PII detection and masking
APPLIES TO: Azure Data Factory Azure Synapse Analytics
Try out Data Factory in Microsoft Fabric, an all-in-one analytics solution for enterprises. Microsoft Fabric covers everything from data movement to data science, real-time analytics, business intelligence, and reporting. Learn how to start a new trial for free!
This article describes a solution template that you can use to detect and mask PII data in your data flow with Azure AI services.
About this solution template
This template retrieves a dataset from Azure Data Lake Storage Gen2 source. Then, a request body is created with a derived column and an external call transformation calls Azure AI services and masks PII before loading to the destination sink.
The template contains one activity:
- Data flow to detect and mask PII data
This template defines 3 parameters:
- sourceFileSystem is the folder path where files are read from the source store. You need to replace the default value with your own folder path.
- sourceFilePath is the subfolder path where files are read from the source store. You need to replace the default value with your own subfolder path.
- sourceFileName is the name of the file that you would like to transform. You need to replace the default value with your own file name.
- Azure AI services resource endpoint URL and Key (create a new resource here)
How to use this solution template
Go to template PII detection and masking by scrolling through the template gallery or filter for the template.

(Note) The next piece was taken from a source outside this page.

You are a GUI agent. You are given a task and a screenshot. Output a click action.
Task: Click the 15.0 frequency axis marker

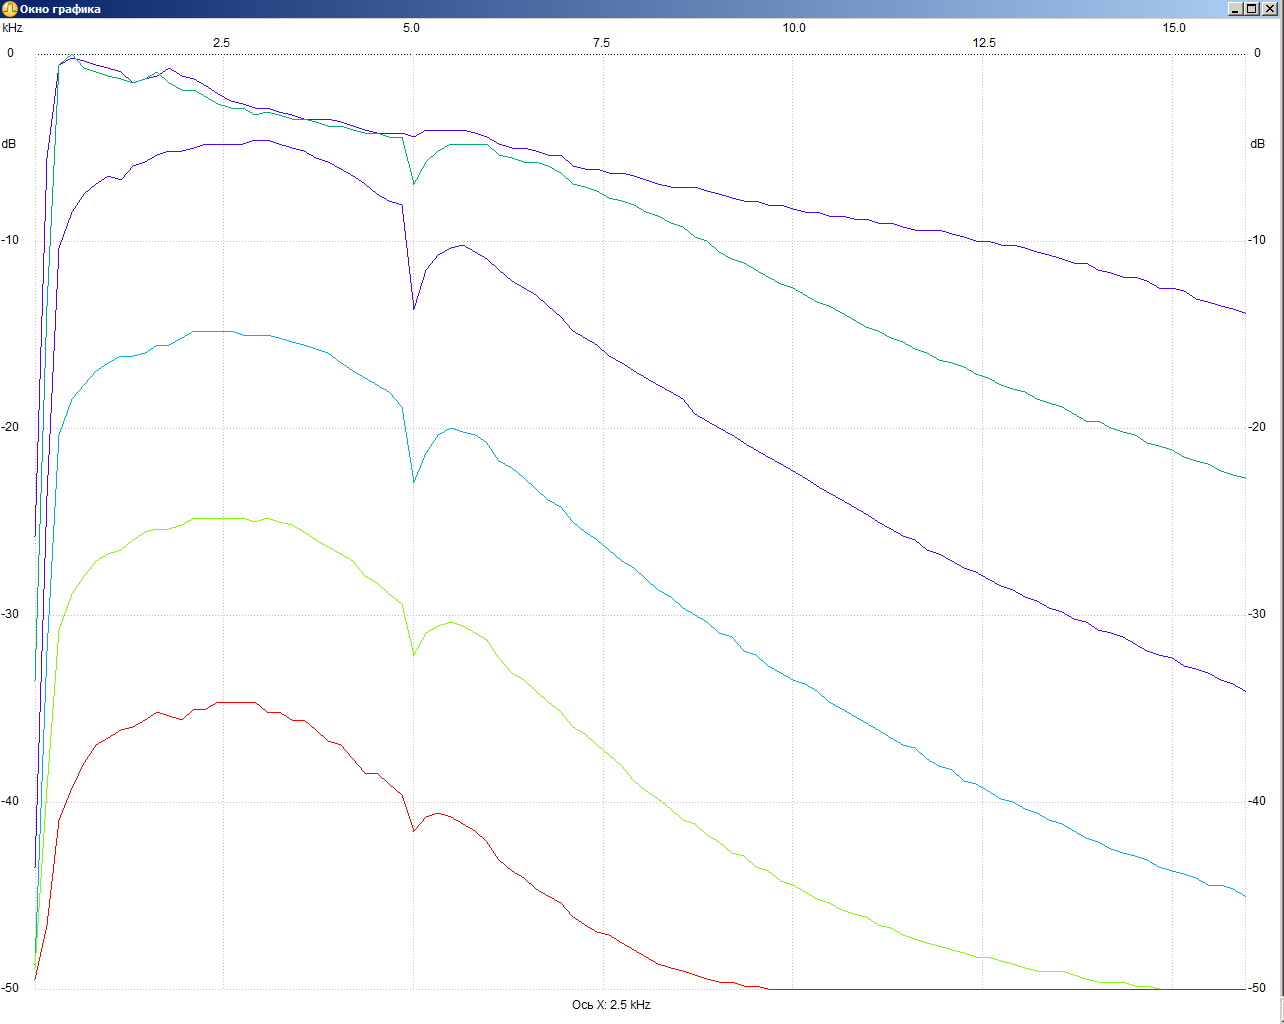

Use the drop down to create a New connection to your source storage store or choose an existing connection. The source storage store is where you want to read files from.
Clicking New will require you to create a new linked service connection.
Use the drop down to create a New connection to your Azure AI services resource or choose an existing connection. You will need an endpoint URL and resource key to create this connection.
Clicking New will require you to create a new linked service connection. Make sure to enter your resource's endpoint URL and the resource key under the Auth header Ocp-Apim-Subscription-Key.
Select Use this template to create the pipeline.
You should see the following pipeline:
Clicking into the dataflow activity will show the following dataflow:
Turn on Data flow debug.
Update Parameters in Debug Settings and Save.
Preview the results in Data Preview.
When data preview results are as expected, update the Parameters.
Return to pipeline and select Debug. Review results and publish.